◆ REQUIRED ACTION:
Only the lines from the one that contains "The width and height of the screenshot is (294, 246)." through the end of the entries, both included, should be transcribed, exactly and without pictures.

◆ INFORMATION SUPPLIED:

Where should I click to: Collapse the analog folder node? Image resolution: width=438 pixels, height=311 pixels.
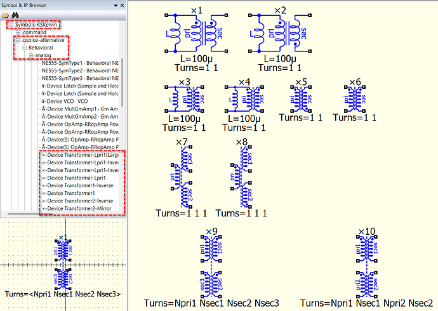30,56
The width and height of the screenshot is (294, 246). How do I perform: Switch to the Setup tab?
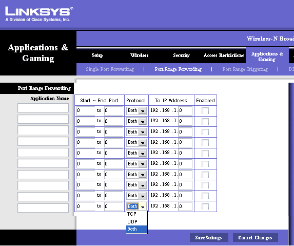tap(97, 55)
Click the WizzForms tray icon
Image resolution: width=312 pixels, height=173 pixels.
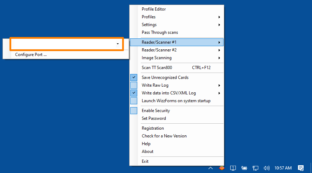tap(222, 168)
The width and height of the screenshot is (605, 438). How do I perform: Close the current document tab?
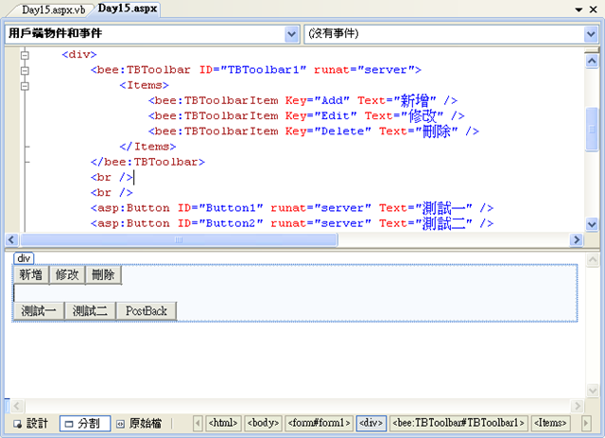tap(594, 9)
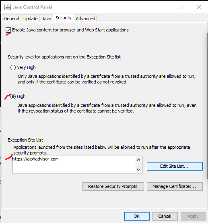Open the Advanced tab
Viewport: 208px width, 223px height.
click(85, 19)
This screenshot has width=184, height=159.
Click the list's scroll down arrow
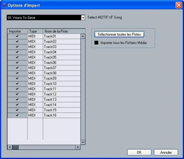83,142
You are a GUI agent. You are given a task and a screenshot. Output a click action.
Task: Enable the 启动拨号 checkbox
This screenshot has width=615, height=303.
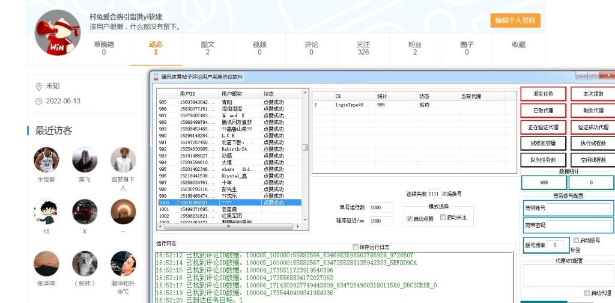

◆ SOLUTION TO THIS TASK:
The width and height of the screenshot is (294, 246). How do I perform: Switch to the Setup tab?
tap(97, 55)
Click the WizzForms tray icon
Image resolution: width=312 pixels, height=173 pixels.
tap(222, 168)
The width and height of the screenshot is (605, 438). How do I perform: Close the current document tab?
tap(594, 9)
Open the Advanced tab
Viewport: 208px width, 223px height.
click(85, 19)
This screenshot has width=184, height=159.
Click the list's scroll down arrow
83,142
You are a GUI agent. You are given a task and a screenshot. Output a click action.
Task: Enable the 启动拨号 checkbox
This screenshot has width=615, height=303.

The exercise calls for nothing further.